● DOCUMENT SECTION:
%%

After completing his studies, Groenhart returned to his teaching position in Malang until March 1940, when he was transferred to a higher-grade Government school in [Buitenzorg (now Bogor). At this new posting, he was permitted to dedicate one day per week to lichenological research at the herbarium of the botanical garden.

Groenhart's scientific work was interrupted in March 1942 when Japanese forces occupied the Dutch East Indies. Along with many other Dutch citizens, he was interned in June 1942. During his three years of captivity, he demonstrated remarkable resilience by conducting lectures on elementary biology for fellow prisoners, helping maintain morale under difficult conditions. When released in August 1945, he had suffered severe health consequences, including vision impairment due to vitamin deficiency, though his determination remained undiminished. After returning to the Netherlands, he continued his studies of lichens, becoming especially interested in the genus Cryptothecia.

==Post-war career==

Following the war, Groenhart was commissioned to resume his lichenological studies. He returned to the Netherlands, working at the Rijksherbarium from March 1946 to October 1947, examining collections of Malesian lichens. Financial constraints led him to seek employment again in the East Indies, where he was appointed lichenologist at the herbarium in Buitenzorg (October 1947–August 1951).

Despite political changes following Indonesian independence, Groenhart successfully maintained his position as "Botanist 1st Class at the Herbarium Bogoriense of the Kebun Raya Indonesia" under the new Indonesian administration from September 1951 to December 1954. These final years in Indonesia proved challenging, but his deep attachment to Java made his eventual departure in January 1955 particularly difficult.

%%

● EXTRACTED RECORDS:

%%

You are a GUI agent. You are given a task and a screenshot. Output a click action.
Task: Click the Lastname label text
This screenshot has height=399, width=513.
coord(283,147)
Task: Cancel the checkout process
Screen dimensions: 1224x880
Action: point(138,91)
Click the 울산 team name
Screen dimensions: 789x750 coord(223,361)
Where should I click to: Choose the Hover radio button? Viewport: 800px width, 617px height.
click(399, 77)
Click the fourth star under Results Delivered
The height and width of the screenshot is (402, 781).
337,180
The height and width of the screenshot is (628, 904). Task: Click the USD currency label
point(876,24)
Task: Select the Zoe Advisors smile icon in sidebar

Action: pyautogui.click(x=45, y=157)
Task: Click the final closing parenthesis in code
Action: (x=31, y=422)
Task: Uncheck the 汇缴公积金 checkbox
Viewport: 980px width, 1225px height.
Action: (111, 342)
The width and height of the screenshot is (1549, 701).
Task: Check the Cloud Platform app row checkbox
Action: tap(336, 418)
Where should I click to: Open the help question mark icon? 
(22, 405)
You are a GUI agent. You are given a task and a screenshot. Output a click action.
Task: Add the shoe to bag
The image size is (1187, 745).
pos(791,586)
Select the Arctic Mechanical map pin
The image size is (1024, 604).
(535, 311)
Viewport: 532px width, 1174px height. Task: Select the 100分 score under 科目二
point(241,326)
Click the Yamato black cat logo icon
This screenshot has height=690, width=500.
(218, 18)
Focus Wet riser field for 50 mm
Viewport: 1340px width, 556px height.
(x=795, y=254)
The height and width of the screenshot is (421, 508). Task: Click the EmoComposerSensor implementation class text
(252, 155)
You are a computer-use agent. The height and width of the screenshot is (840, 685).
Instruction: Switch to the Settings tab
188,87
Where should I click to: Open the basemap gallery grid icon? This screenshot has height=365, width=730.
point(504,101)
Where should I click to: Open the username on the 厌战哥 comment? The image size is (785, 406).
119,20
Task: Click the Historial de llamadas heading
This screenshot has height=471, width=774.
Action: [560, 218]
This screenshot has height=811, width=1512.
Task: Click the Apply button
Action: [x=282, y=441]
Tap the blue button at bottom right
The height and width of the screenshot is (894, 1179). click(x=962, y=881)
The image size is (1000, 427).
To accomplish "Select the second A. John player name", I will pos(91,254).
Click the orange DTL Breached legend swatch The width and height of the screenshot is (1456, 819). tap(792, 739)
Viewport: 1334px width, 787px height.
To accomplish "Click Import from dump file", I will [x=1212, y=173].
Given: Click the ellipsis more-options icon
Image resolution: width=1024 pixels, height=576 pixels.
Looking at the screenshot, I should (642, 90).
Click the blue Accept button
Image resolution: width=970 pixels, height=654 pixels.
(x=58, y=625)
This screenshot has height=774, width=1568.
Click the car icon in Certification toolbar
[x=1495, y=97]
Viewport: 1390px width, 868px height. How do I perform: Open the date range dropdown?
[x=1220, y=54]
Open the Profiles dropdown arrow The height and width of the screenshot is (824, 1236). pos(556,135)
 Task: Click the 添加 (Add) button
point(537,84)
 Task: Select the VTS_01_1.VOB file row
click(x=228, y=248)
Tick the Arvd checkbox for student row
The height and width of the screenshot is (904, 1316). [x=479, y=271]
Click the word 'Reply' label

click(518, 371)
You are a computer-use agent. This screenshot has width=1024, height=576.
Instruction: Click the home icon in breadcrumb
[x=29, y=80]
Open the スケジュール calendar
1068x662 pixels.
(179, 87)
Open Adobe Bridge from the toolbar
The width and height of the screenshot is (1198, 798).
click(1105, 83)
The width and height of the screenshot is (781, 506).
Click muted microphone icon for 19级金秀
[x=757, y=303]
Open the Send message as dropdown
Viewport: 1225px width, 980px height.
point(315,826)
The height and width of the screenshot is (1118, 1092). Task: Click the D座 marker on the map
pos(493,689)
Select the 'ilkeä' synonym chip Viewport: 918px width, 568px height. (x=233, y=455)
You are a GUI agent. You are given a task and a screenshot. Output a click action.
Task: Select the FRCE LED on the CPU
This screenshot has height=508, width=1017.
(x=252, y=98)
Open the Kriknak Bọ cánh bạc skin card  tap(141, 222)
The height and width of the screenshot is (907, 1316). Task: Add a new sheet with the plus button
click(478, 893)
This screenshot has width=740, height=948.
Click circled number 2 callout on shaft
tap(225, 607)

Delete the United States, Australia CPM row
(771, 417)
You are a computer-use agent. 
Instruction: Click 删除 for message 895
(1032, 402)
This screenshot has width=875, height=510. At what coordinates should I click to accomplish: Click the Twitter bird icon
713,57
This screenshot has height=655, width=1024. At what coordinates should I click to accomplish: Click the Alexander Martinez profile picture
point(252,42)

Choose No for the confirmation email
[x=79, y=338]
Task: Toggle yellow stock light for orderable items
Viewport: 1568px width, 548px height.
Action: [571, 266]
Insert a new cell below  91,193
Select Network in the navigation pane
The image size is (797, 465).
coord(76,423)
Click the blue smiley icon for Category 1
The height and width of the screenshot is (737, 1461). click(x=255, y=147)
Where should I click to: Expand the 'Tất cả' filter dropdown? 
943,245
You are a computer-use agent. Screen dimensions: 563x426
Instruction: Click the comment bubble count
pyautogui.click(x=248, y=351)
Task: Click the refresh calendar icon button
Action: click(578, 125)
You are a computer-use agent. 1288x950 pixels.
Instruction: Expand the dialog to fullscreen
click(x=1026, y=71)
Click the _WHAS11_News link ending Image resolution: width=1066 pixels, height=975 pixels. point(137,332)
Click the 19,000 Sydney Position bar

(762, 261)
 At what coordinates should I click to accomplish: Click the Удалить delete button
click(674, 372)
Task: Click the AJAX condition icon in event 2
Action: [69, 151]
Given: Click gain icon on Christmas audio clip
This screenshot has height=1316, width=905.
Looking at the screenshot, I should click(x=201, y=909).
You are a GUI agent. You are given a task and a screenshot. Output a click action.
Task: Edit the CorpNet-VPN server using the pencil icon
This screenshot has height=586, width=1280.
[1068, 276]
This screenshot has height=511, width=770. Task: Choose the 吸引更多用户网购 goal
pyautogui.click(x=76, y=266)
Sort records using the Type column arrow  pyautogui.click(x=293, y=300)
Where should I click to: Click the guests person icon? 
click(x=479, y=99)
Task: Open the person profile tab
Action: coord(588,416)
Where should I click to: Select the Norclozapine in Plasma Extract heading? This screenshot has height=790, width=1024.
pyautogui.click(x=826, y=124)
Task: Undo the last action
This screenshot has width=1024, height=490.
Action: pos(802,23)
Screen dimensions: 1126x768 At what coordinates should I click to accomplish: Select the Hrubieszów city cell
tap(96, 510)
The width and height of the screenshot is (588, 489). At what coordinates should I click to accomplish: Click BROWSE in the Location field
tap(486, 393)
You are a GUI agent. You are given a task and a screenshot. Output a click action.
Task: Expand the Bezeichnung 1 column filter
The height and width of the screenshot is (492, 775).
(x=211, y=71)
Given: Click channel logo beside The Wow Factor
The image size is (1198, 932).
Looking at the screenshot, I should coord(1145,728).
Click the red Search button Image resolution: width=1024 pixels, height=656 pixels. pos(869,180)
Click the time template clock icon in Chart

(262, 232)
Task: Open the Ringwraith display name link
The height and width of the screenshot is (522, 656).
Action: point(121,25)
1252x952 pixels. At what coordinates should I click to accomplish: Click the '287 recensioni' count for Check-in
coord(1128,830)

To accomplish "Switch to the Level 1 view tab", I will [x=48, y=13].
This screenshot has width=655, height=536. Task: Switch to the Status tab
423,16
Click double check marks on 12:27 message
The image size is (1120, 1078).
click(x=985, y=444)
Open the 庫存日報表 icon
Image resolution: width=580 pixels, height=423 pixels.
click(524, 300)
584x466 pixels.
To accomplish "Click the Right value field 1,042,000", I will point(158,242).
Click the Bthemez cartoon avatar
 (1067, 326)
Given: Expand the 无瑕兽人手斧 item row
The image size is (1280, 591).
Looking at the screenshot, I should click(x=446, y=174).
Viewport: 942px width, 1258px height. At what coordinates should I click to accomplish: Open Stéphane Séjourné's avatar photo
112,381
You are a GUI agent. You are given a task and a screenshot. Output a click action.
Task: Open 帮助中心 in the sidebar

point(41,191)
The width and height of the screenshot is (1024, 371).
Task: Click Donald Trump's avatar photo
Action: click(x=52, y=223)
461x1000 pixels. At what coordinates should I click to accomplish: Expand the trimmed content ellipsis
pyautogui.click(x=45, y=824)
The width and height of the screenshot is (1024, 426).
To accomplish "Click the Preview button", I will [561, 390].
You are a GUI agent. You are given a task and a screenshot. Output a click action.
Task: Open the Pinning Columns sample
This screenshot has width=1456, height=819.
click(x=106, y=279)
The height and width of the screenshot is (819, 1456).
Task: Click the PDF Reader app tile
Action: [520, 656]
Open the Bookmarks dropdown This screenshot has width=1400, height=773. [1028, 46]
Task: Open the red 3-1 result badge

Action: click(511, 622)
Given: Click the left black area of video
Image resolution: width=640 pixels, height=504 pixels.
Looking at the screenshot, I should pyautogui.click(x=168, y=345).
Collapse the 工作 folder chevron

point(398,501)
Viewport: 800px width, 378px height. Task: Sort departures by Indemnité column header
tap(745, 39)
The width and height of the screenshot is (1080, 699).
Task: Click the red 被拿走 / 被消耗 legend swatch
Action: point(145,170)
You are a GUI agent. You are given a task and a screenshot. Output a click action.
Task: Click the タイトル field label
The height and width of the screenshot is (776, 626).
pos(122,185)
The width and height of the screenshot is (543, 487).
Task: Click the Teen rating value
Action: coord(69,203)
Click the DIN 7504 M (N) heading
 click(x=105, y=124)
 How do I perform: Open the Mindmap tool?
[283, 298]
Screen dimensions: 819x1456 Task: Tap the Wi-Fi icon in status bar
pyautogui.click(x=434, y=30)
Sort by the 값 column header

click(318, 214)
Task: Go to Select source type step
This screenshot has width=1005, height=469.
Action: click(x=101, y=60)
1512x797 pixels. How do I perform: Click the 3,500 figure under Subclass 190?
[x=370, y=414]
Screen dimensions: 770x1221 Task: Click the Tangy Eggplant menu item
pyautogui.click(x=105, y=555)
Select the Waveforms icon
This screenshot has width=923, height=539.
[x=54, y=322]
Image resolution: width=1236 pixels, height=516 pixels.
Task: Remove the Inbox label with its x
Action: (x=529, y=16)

%%

● EXERCISE: Write the next part of the biographical text on Groenhart's career, starting after its final sentence about his departure from Java in January 1955. Nothing in the records is needed for what comes next.

● ANSWER TO THIS PROBLEM:
Upon returning to the Netherlands, Groenhart settled near Leiden. His substantial personal collection of approximately 8,000 lichen specimens was incorporated into the Rijksherbarium, and he devoted himself to organizing and labeling these materials.

==Scientific contributions==

Groenhart's research focused particularly on tropical Asian lichens. In his later career, he developed a special interest in the genus Cryptothecia, which fascinated him due to its unusual reproductive structures—instead of bearing recognizable fructifications, these lichens have solitary asci or clusters of asci distributed throughout the thallus. With financial support from "The Netherlands Organisation for the Advancement of Pure Research (Z.W.O.)," he undertook a revision of the family Cryptotheciaceae.

Although he was unable to complete this revision, his preliminary studies yielded valuable insights that revealed fundamental problems in lichen taxonomy, particularly its failure to incorporate modern mycological concepts. This realization required Groenhart to undertake a comprehensive reorientation in mycological literature—a remarkable intellectual achievement given his age at the time.

==Legacy and character==

Remembered fondly by both students and colleagues, Groenhart was known for his outstanding teaching abilities, gentle disposition, and remarkable perseverance. His career exemplified dedication to scientific inquiry despite significant personal hardships and historical upheavals.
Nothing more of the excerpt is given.